_Records provided_:
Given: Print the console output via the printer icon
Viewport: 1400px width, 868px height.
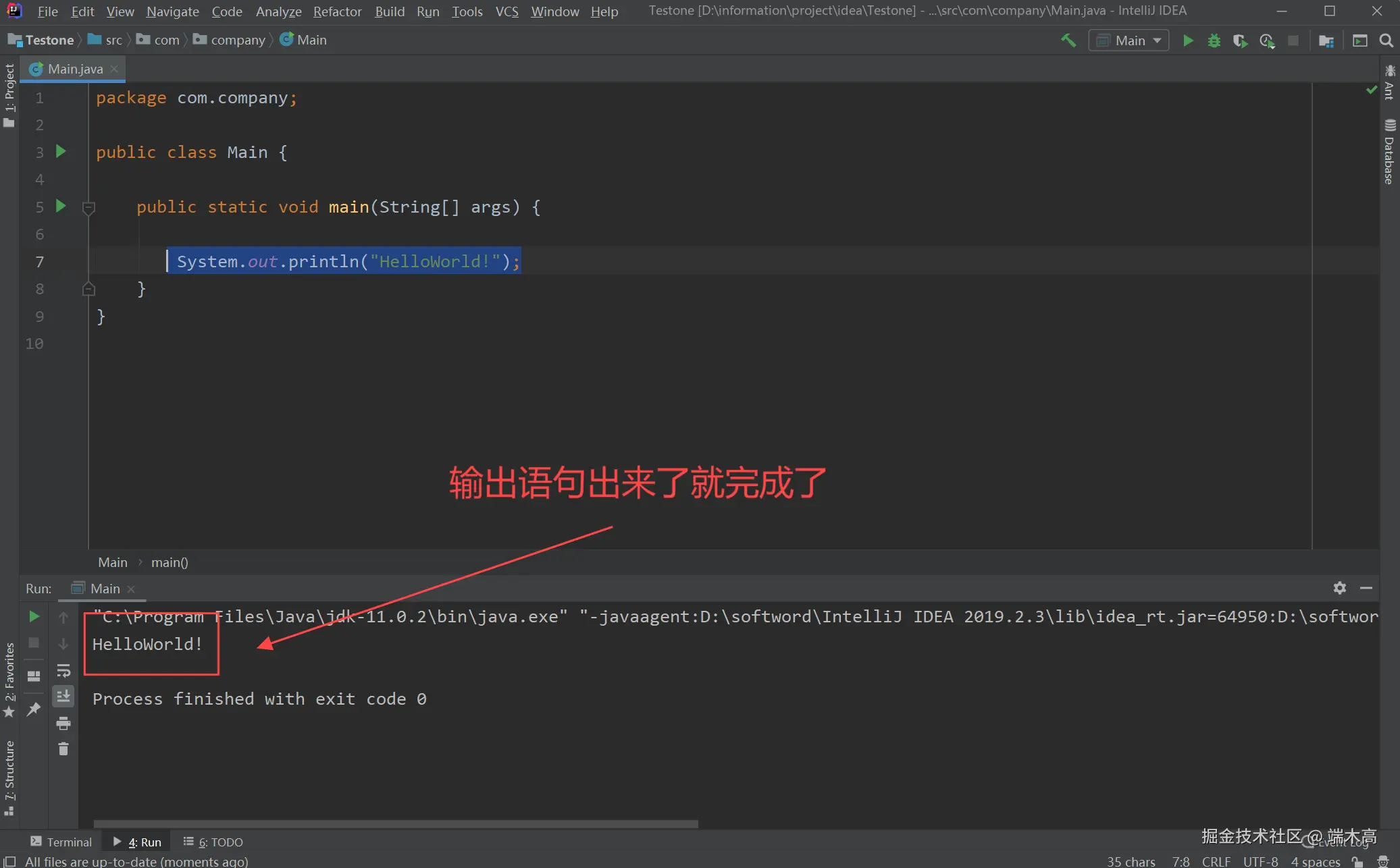Looking at the screenshot, I should tap(64, 723).
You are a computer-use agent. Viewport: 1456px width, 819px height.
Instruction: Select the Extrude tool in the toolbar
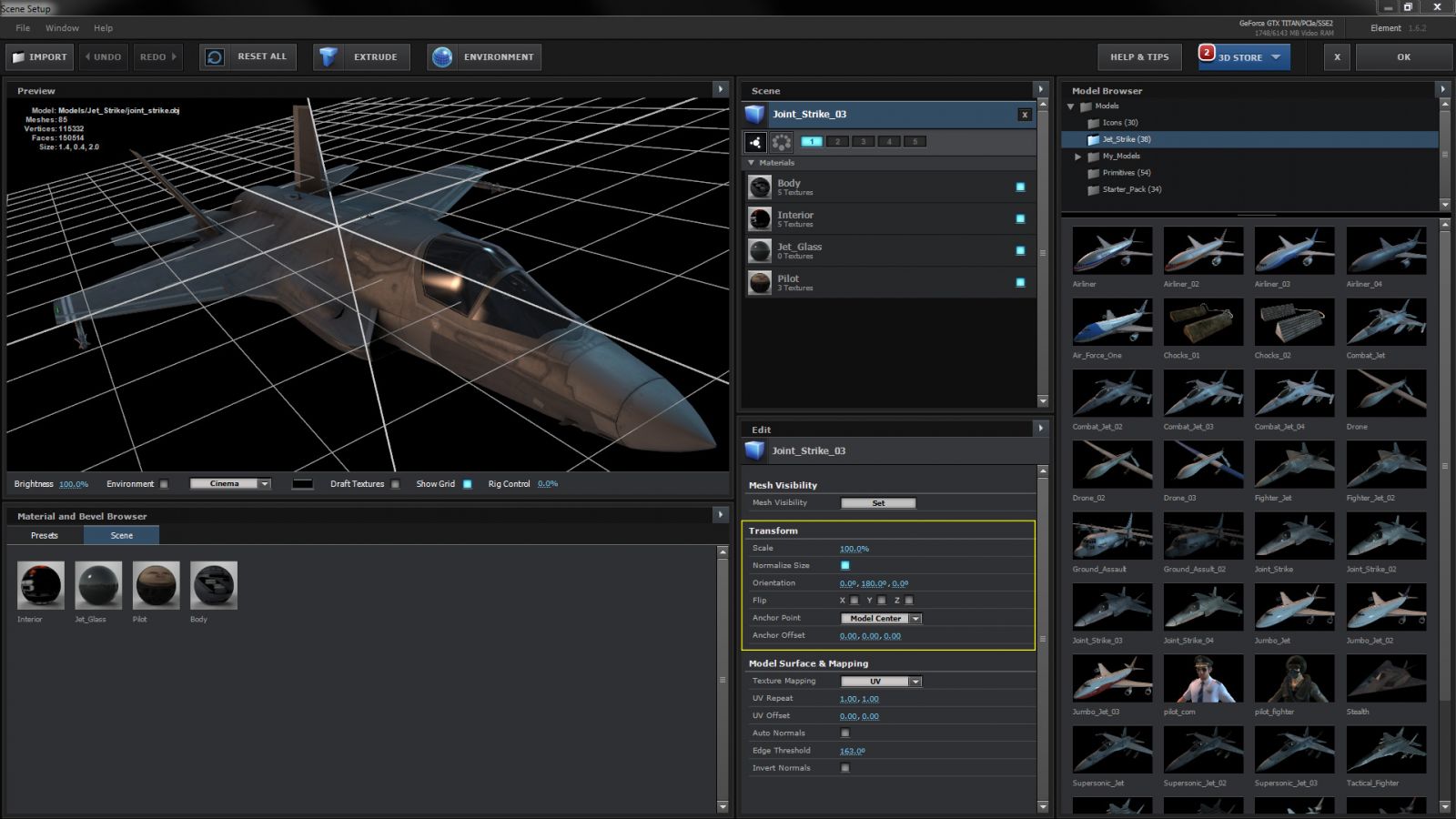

_To do_: Line by line, write out the entries exactly, and leave the pictures out.

_Task result_:
Given: Print the console output via the printer icon
Viewport: 1400px width, 868px height.
Looking at the screenshot, I should tap(64, 723).
You are a computer-use agent. Viewport: 1456px width, 819px height.
Instruction: Select the Extrude tool in the toolbar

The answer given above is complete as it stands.